1 resultado para DATA-BANK
em Helda - Digital Repository of University of Helsinki
Resumo:
This thesis studies the interest-rate policy of the ECB by estimating monetary policy rules using real-time data and central bank forecasts. The aim of the estimations is to try to characterize a decade of common monetary policy and to look at how different models perform at this task.The estimated rules include: contemporary Taylor rules, forward-looking Taylor rules, nonlinearrules and forecast-based rules. The nonlinear models allow for the possibility of zone-like preferences and an asymmetric response to key variables. The models therefore encompass the most popular sub-group of simple models used for policy analysis as well as the more unusual non-linear approach. In addition to the empirical work, this thesis also contains a more general discussion of monetary policy rules mostly from a New Keynesian perspective. This discussion includes an overview of some notable related studies, optimal policy, policy gradualism and several other related subjects. The regression estimations are performed with either least squares or the generalized method of moments depending on the requirements of the estimations. The estimations use data from both the Euro Area Real-Time Database and the central bank forecasts published in ECB Monthly Bulletins.
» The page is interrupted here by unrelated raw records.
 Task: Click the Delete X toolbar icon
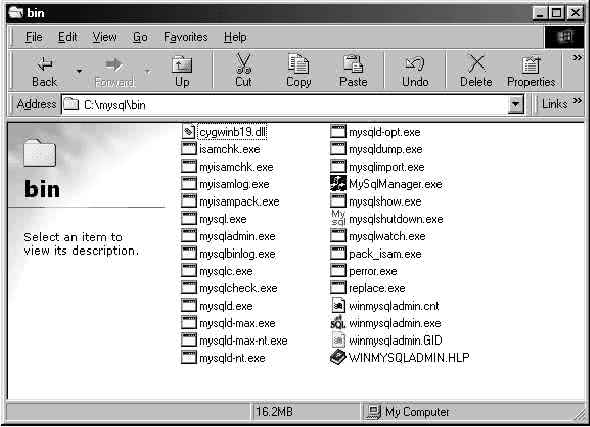click(476, 63)

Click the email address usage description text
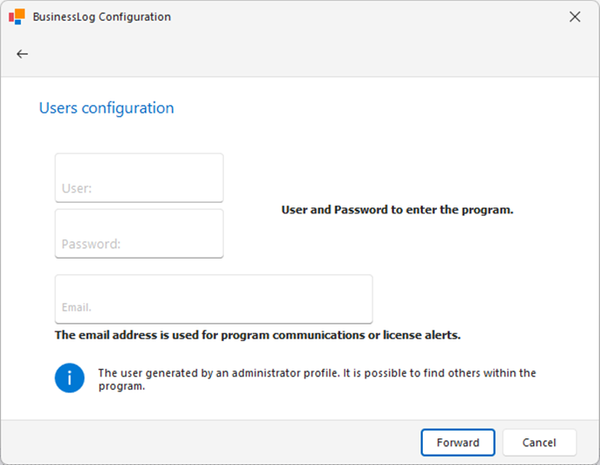[257, 335]
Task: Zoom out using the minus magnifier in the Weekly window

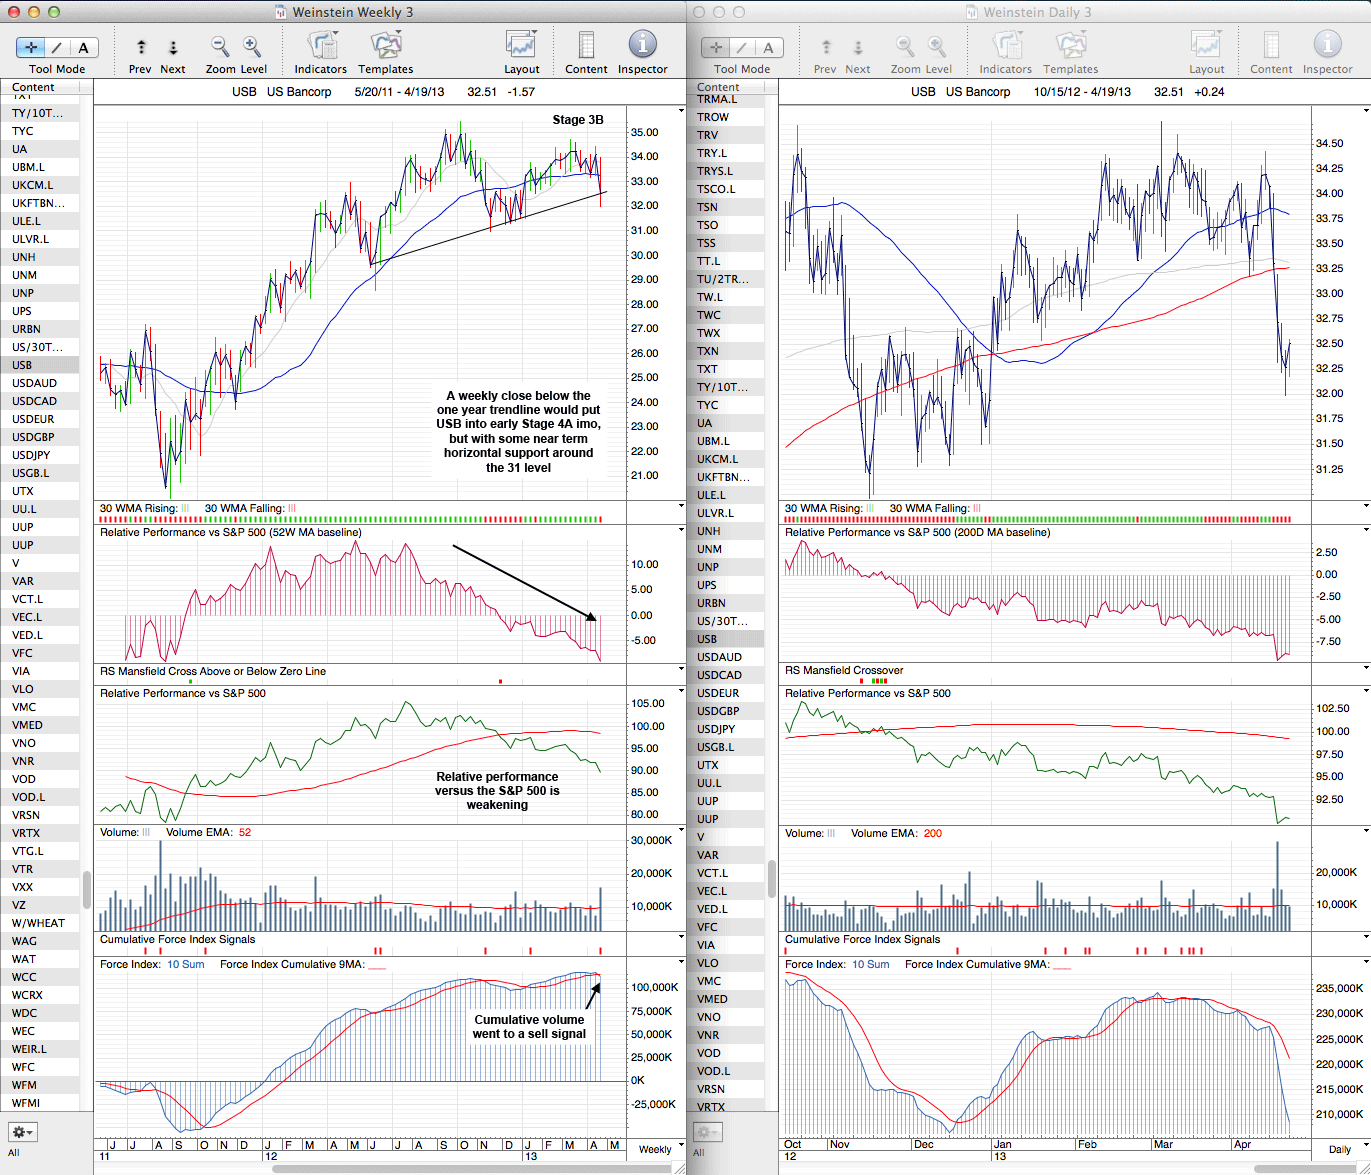Action: pyautogui.click(x=220, y=46)

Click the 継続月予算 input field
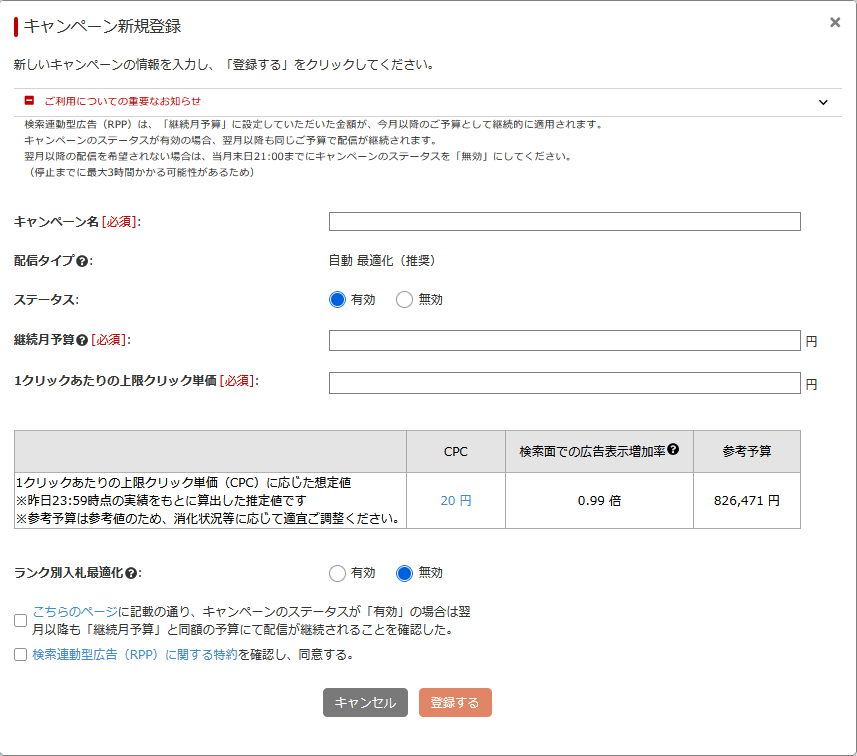point(563,340)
These data sources represent some of the best data that is available for this kind of analysis. The main results of this thesis are that forward-looking behavior appears highly prevalent, but that standard forward-looking Taylor rules offer only ambivalent results with regard to inflation. Nonlinear models are shown to work, but on the other hand do not have a strong rationale over a simpler linear formulation. However, the forecasts appear to be highly useful in characterizing policy and may offer the most accurate depiction of a predominantly forward-looking central bank. In particular the inflation response appears much stronger while the output response becomes highly forward-looking as well.